By: ____________________ By: ____________________Tips
- •Always specify the governing state — lease requirements vary significantly by jurisdiction.
- •Define all capitalized terms in a definitions section at the top.
- •Include an exhibit for the property description and floor plan.
Frequently Asked Questions
When should I use this lease generator?
Use it once the parties have agreed on the core deal terms — rent, term, deposit, use, and expense structure — and you need a comprehensive first draft to circulate or mark up. It is most valuable for getting a complete, organized document on the table quickly. Always specify whether the lease is commercial or residential and identify the governing state.
Is the generated lease ready to sign?
No. The output is a starting draft that must be reviewed and tailored before use. Landlord-tenant law varies significantly by state and locality — deposit caps, mandatory disclosures, habitability standards, and notice periods differ — and consumer-protective rules govern residential leases especially. Confirm compliance with local law and the deal specifics before any party signs.
How do I get a more accurate and complete draft?
Always specify the governing state, the precise rent and escalation mechanism, and the operating-expense structure (NNN, modified gross, or full service). Define which party bears each maintenance category. The more detail you give on deal-specific terms, the less generic the output, and the easier it is to spot what still needs jurisdiction-specific tailoring.
What are the ethics and confidentiality considerations?

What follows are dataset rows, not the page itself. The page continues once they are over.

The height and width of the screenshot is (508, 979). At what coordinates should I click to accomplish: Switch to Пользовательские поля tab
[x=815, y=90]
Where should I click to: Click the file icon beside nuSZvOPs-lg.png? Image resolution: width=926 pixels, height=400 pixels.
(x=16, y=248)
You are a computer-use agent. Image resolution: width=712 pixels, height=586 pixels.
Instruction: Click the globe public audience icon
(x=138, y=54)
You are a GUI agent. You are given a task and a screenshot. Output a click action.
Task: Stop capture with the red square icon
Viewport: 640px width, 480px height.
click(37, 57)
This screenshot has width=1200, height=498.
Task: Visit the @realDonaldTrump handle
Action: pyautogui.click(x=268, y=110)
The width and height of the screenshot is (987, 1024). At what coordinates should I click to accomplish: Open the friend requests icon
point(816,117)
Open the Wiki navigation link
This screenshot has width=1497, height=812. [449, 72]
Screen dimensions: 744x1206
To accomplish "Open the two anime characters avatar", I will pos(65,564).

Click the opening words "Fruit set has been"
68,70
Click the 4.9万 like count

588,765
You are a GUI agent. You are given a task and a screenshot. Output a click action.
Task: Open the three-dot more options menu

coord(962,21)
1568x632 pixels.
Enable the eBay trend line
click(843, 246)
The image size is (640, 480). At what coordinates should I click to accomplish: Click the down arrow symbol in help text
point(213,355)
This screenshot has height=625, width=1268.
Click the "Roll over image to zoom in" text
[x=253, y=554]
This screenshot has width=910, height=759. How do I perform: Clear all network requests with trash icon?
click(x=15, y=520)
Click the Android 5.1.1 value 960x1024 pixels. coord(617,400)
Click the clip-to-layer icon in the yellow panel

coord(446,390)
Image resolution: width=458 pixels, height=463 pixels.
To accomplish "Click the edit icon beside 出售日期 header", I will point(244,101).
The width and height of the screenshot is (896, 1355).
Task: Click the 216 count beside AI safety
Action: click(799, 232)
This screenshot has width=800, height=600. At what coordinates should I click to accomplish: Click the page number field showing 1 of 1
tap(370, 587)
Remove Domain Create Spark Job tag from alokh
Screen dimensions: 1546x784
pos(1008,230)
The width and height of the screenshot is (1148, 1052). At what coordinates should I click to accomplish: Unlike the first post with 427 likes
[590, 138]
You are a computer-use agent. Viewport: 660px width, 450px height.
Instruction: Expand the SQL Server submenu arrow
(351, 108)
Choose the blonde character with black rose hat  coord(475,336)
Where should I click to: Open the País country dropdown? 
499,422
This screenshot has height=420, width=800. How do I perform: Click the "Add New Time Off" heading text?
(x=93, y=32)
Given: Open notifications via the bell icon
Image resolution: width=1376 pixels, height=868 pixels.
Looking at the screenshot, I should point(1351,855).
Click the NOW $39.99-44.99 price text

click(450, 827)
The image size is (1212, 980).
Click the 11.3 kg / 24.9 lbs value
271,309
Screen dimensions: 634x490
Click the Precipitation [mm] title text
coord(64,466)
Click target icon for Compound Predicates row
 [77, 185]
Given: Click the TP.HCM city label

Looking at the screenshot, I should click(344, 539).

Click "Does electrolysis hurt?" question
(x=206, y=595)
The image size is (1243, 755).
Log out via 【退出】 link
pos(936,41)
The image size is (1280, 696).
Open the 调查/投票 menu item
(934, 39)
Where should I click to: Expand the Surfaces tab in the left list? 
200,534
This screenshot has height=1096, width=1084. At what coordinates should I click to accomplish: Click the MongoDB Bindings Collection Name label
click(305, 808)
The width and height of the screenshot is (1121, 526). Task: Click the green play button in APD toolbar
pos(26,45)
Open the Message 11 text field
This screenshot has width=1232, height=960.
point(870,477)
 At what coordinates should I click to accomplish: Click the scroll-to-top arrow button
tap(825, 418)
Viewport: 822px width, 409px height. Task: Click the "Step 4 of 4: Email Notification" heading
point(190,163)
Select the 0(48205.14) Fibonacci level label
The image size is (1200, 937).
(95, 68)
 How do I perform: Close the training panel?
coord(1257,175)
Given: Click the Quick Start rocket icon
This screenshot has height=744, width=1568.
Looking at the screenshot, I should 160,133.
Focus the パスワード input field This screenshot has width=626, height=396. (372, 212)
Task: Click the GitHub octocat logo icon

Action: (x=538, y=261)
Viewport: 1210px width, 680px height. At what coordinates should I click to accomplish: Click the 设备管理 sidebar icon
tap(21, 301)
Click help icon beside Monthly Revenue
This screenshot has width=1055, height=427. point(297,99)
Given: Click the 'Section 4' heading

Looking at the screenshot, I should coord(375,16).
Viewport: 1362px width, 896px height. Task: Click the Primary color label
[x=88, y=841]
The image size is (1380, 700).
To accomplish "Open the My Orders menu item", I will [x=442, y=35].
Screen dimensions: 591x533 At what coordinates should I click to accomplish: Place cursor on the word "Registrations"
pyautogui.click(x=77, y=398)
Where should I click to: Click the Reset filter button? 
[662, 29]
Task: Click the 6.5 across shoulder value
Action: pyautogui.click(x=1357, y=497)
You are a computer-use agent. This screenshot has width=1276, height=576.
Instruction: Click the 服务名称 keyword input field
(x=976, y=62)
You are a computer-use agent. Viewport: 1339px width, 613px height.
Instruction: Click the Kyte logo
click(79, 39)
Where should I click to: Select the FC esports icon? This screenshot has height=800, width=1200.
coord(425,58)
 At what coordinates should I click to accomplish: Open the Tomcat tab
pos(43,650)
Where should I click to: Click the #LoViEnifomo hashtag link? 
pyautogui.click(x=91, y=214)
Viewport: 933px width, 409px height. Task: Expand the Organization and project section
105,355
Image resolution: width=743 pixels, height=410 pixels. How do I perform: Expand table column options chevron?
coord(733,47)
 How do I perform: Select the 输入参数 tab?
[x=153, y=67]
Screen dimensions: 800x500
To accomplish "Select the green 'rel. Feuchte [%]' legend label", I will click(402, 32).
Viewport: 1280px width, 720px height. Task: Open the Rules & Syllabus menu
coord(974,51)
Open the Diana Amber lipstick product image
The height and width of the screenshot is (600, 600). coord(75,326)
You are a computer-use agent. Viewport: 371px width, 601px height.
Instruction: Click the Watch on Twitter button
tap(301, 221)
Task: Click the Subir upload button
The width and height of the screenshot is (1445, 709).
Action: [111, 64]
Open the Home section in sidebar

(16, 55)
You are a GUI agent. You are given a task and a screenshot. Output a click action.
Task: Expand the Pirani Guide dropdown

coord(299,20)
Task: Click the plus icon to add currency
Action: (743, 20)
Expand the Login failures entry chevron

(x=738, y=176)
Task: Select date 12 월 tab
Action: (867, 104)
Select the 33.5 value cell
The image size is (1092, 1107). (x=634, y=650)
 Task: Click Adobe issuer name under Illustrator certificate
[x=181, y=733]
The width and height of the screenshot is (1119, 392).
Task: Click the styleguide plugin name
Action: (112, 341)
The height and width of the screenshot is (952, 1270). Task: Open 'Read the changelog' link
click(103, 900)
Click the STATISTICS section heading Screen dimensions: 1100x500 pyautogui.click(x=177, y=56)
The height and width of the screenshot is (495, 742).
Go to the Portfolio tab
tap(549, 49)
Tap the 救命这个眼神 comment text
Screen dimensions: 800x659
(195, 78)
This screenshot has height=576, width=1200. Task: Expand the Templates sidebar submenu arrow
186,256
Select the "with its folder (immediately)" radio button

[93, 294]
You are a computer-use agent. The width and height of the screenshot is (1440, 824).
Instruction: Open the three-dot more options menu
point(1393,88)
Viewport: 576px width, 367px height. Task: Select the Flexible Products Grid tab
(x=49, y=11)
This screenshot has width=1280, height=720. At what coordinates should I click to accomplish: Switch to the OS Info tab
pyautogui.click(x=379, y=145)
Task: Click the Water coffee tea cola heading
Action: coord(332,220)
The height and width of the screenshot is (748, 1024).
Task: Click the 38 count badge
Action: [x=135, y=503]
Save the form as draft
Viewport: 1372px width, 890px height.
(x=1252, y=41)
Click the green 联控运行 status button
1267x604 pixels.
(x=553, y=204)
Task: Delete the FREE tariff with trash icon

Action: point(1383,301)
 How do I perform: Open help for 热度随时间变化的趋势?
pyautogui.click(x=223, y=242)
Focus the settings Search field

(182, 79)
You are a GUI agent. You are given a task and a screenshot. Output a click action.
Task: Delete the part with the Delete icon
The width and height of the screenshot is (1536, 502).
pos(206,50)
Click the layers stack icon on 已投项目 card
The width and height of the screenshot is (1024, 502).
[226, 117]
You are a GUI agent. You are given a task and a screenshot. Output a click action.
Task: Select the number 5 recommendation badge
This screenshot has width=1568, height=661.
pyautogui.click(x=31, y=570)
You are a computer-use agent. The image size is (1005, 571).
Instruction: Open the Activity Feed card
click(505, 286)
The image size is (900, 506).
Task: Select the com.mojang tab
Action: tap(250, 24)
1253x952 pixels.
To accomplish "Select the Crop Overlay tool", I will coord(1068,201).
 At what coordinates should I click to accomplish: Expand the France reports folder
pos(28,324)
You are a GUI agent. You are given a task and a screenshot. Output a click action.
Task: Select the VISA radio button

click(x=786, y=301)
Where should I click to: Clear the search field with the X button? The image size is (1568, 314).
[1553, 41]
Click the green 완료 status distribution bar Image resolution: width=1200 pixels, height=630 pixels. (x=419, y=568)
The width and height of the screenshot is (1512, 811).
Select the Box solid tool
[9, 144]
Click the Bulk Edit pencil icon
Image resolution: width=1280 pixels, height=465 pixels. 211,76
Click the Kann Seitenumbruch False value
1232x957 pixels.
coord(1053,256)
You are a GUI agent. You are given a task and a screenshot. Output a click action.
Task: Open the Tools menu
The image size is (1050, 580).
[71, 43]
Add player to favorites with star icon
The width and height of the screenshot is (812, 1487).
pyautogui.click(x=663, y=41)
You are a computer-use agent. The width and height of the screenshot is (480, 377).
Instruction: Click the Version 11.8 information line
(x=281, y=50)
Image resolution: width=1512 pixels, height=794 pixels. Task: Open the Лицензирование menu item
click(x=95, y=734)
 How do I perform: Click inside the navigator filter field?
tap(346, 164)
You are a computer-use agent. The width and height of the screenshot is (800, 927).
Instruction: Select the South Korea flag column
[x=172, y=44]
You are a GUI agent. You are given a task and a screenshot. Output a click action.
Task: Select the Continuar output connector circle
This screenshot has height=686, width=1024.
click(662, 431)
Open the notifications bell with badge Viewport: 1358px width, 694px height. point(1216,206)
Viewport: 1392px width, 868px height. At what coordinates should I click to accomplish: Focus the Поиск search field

Under the duty of competence, you must review and adapt any AI-generated lease rather than relying on it verbatim, and confirm it satisfies the governing jurisdiction's requirements. ABA Formal Opinion 512 also underscores the duty of confidentiality: avoid entering sensitive client or property details into consumer AI tools without appropriate data protections, and verify the final document before delivery.